С другой стороны, она торжествовала, что ей так замечательно удался трюк с цыплятами.
Просто счастье, что в последнее время она испытывала недостаток в чтении, так как после смерти отца не имела средств, чтобы выписывать из столицы книжные новинки. От скуки она как-то взяла небольшой томик, содержавший описания различных лекарств, — пособие для врачей, должно быть, случайно попавшее в их библиотеку. Как ни странно, она нашла в этой книжке много интересного. В частности, она прочитала главу о наркотических средствах, которые в очень малых дозах использовались для лечения, а в чуть больших — становились чрезвычайно опасными.
Манелла предполагала, что граф рассчитывал с помощью своего зелья подавить волю маркиза. Если бы план удался, коварные французы заманили бы его в часовню, где он безропотно согласился бы обвенчаться с сестрой графа. Именно для этого и понадобился священник. Принеся обет перед алтарем, маркиз не смог бы позднее отказаться от него, и интриганка Иветт добилась бы своей цели.
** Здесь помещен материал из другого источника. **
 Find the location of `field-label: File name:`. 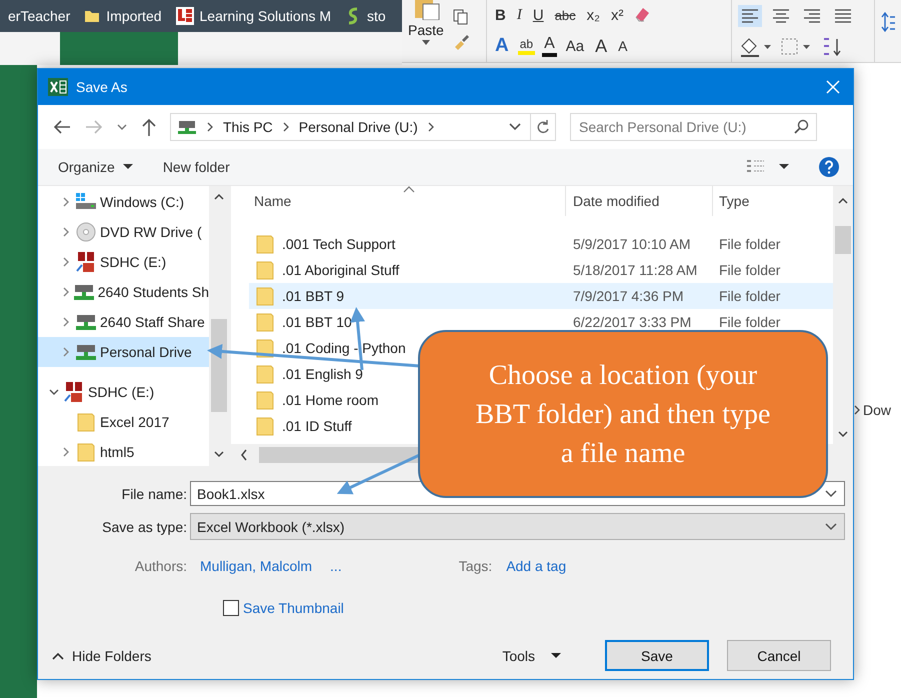

field-label: File name: is located at coordinates (154, 494).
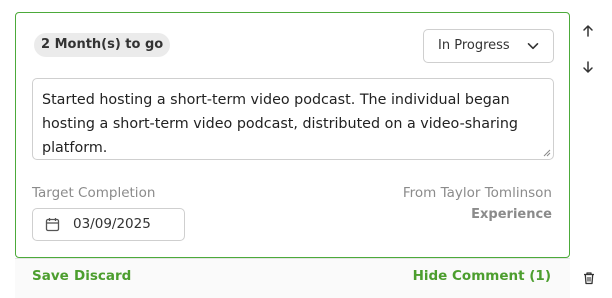 The width and height of the screenshot is (612, 298). Describe the element at coordinates (50, 276) in the screenshot. I see `save-button: Save` at that location.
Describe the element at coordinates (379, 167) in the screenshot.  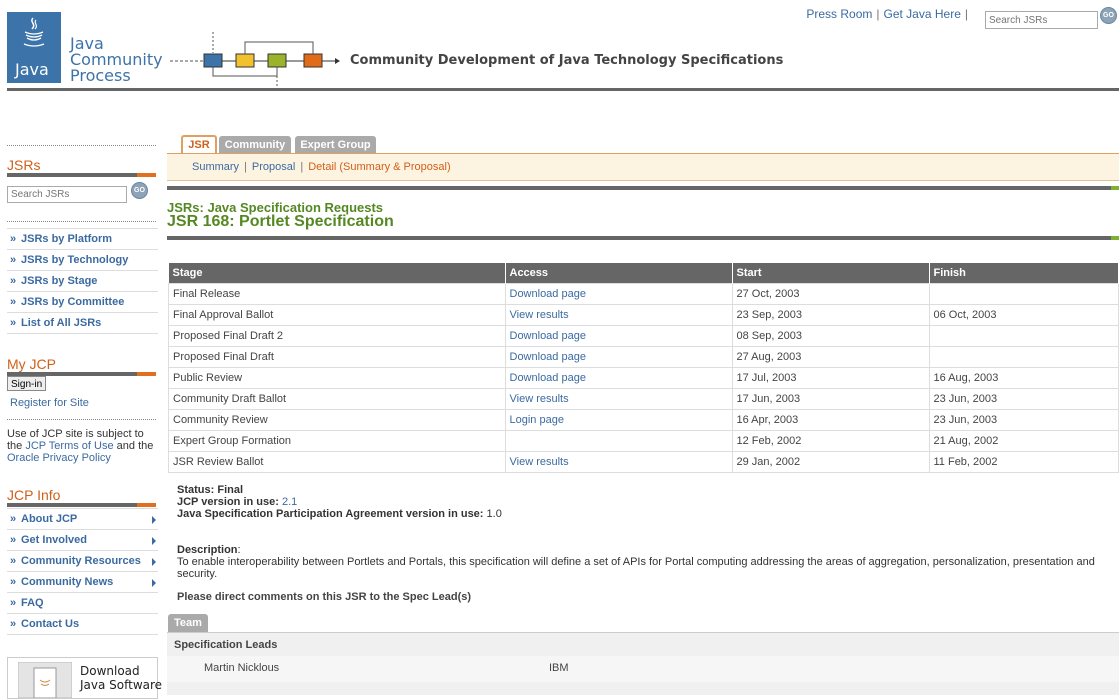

«Слава богу, что я его спасла! — ликовала Манелла. — Может быть, теперь маркиз поймет, что французам нельзя верить ни на войне, ни в мирное время».
Она не считала, что ведет себя нелояльно по отношению к памяти своих французских предков. Даже ее бабушка говорила, что с приходом к власти Наполеона во Франции все изменилось. Порядочные люди либо сложили голову на гильотине, либо эмигрировали. А те аристократы, что остались во Франции либо вернулись на родину по приглашению Наполеона, по сути, отступились от вековых традиций, предав память своих предков.
Действительно, французы стали совсем другими, что подтверждали события этого дня.
Поскольку слуги ужинали раньше, в шесть часов, у Манеллы выдалось свободное время. Она сидела у себя на кухне, ожидая, что маркиз пошлет за ней.
Она даже попробовала почитать — у нее был при себе роман, — но не могла сосредоточиться на его содержании. В конце концов, отложив книгу, девушка залюбовалась розовым заревом заката и бликами, которые отбрасывало солнце на водную гладь озера.
Доббинс пришел через три четверти часа.
— Милорд желает видеть вас, мисс Шинон. Он у себя в кабинете, — сообщил старик официальным тоном, а потом сокрушенно добавил:
— Жаль, что вы не видели, как вышвырнули из замка этих прохвостов.
Чувствовалось, что французы не понравились ему с самого начала, но как вышколенный слуга, он не позволял себе высказывать мнение о гостях хозяина.
— Что же с ними произошло? — спросила Манелла.
— Его светлость приказал подогнать к дверям колымагу, на которой они прибыли, — каретой эту развалину не назовешь — и погрузить туда всю их братию. Лягушатники так и не проснулись. Потом вслед за ними покидали багаж и велели груму везти их назад, откуда приехали.
Доббинс рассмеялся:
— Грум уже улегся спать и был очень недоволен, что ему надо отправляться в путь на ночь глядя.
— Вы говорите, они так и не пришли в себя? — задумчиво сказала Манелла.
Она опасалась, не отравила ли французов насмерть. Они, конечно, поступили как последние негодяи, но она не желала бы стать причиной чьей-либо смерти.